Cable stared at him. “Call off your dog. And get out.”

“Wait,” April Mae said.

“No,” Cable said. “No, no, no, no.”

“She can keep her pants on,” the old man said.

“Don’t even,” Cable said. “She has beautiful legs. She has legs so beautiful you don’t deserve to see them.”

“Two hundred dollars,” the old man said.

“Give us a sec,” she said to the old man.

“For the whole thing. Up to your waist.”

“Go out to your dog,” she said. “Let Cable and me talk.”

“Another hundred with your panties off.”

“This makes me sick,” Cable said and could feel, even as he said it, her respect for him sink another notch.

When the old man was outside and the doors shut, she said, “How bad is it?”

“Gas is so high.”

“It’s that bad?”

“No, sweetheart.”

“How much’ve we got?”

Part Three

The whole time the old man was in there with her, Cable stood with the headlights scalding the back of his rod-stiff neck, and could not look. In front of him, the dog stood stiff legged. He tore at slabs of beef jerky, dropping tiny bits of meat like tithed pieces of his finger tips.

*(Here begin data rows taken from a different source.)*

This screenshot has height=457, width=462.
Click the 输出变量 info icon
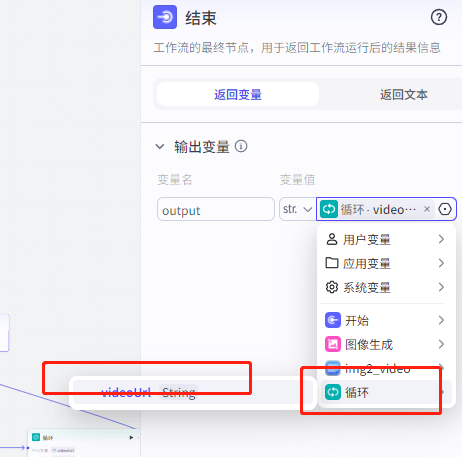tap(241, 146)
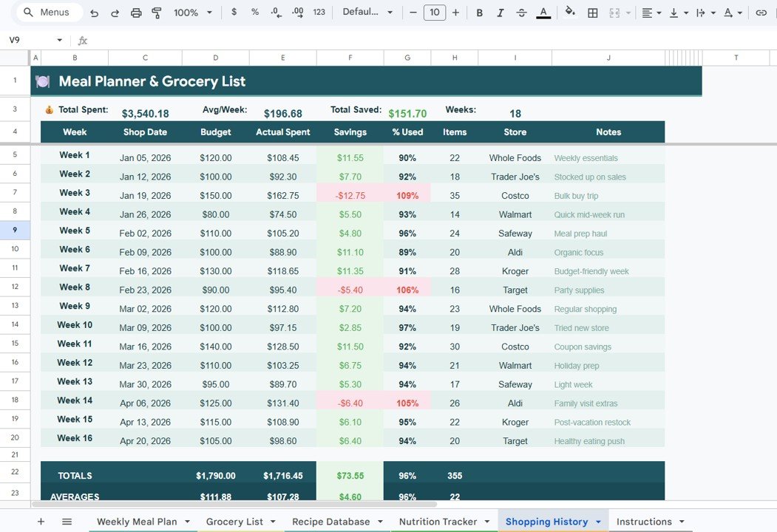Viewport: 777px width, 532px height.
Task: Toggle Strikethrough formatting
Action: pos(521,13)
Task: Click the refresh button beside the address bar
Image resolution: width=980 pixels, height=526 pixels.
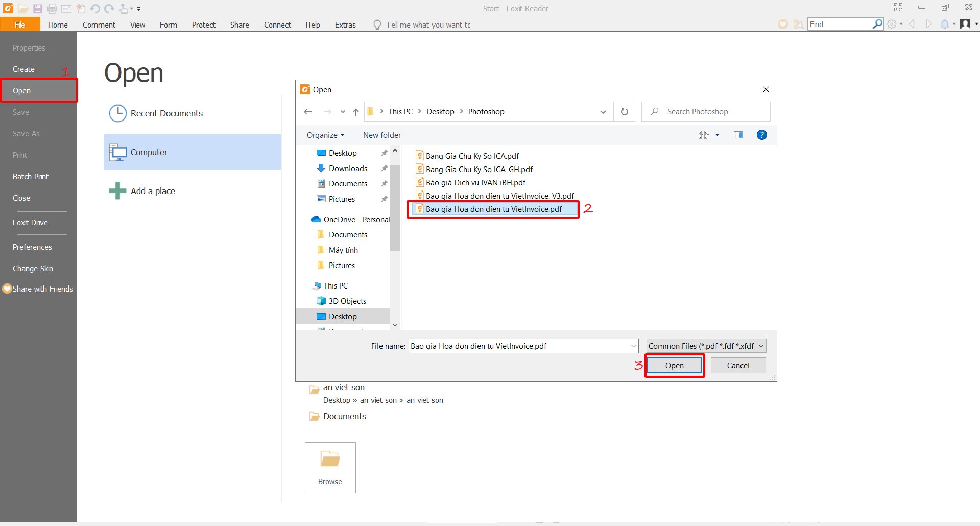Action: [624, 112]
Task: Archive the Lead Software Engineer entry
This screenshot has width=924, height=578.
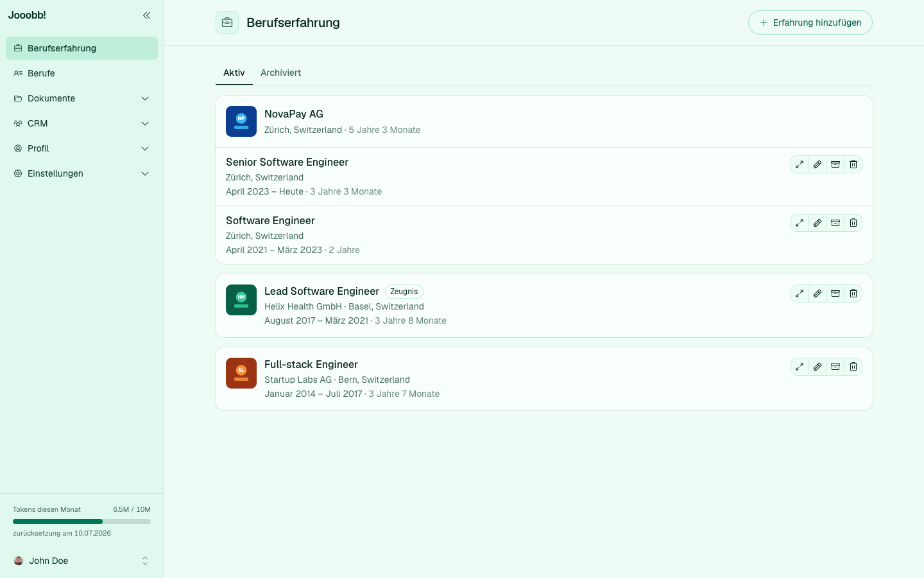Action: [x=835, y=293]
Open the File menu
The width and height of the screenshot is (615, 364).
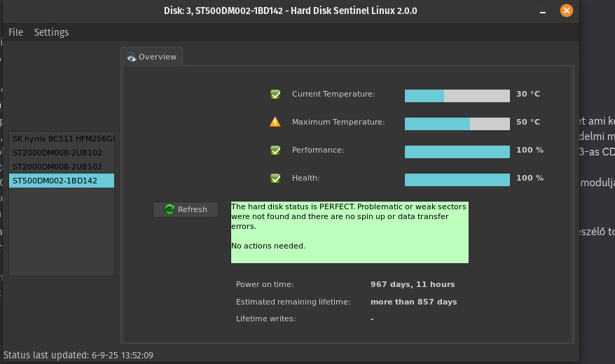(x=15, y=32)
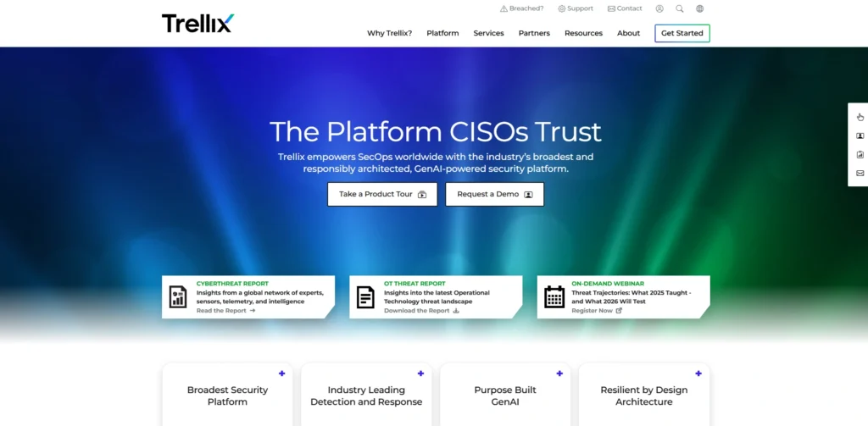This screenshot has width=868, height=426.
Task: Expand Resilient by Design Architecture card
Action: coord(698,373)
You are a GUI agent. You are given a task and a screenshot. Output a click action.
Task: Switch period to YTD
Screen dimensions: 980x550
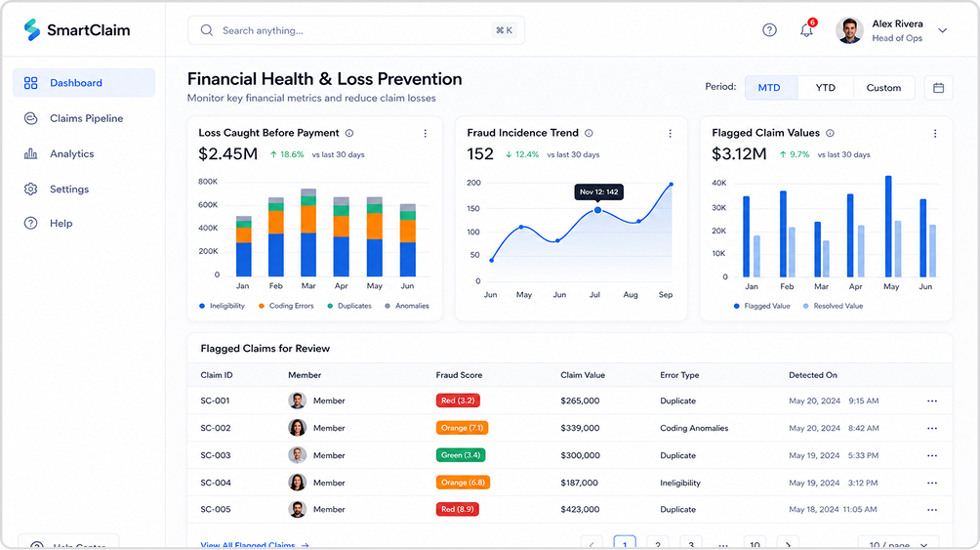point(825,88)
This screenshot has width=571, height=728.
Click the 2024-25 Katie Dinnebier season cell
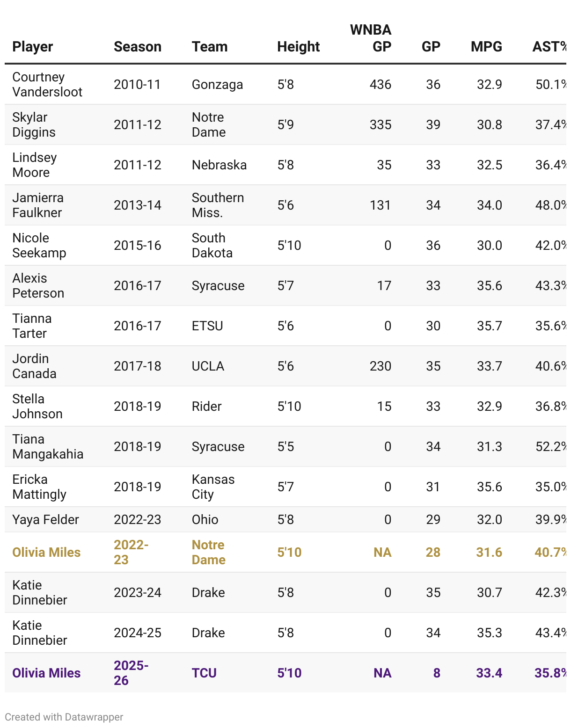(x=137, y=633)
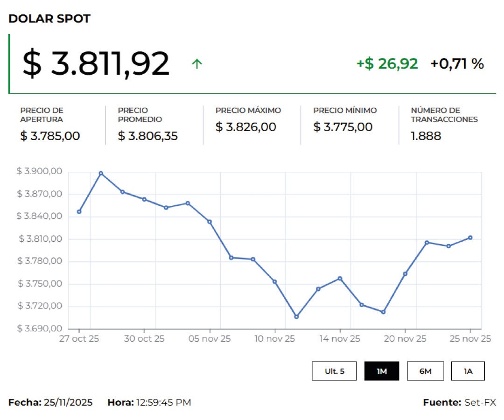Display the 1A yearly range

click(468, 371)
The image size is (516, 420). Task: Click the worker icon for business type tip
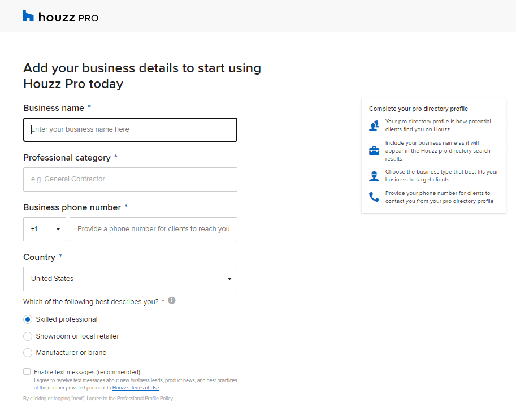pos(374,176)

The groan of the car door. The dog’s tail wagged. “Thank you,” he heard the old man say and then, coming up close behind Cable, “I didn’t think so.”

I’ll take everything, Cable thought. I’ll take everything he has.

Crouching at her side, the car door open and playing its endless song, Cable told her he was just going to go inside with the old man, make sure he didn’t try to run off before he got the money.

“Where do you think he keeps it?” she whispered. “How much do you think an old man like him could have?”

“Shut the doors” he said, and, looking at the dog, “Roll that window up.”

Everyone knows the stories: nothing but dog food in that old hill woman’s cupboards, no phone, no heat, no nothing when they found her body but the cast iron stewpot stuffed with a hundred grand; or the one who shot Cable’s nephew for using the outhouse when the boy just needed to shit and no way he could know the safe was in there; they kept them in teapots, pillow cases, jars submerged in spring boxes. He knew enough to know an old man like that didn’t shell out money like he’d promised without a whole lot more hid somewhere close by.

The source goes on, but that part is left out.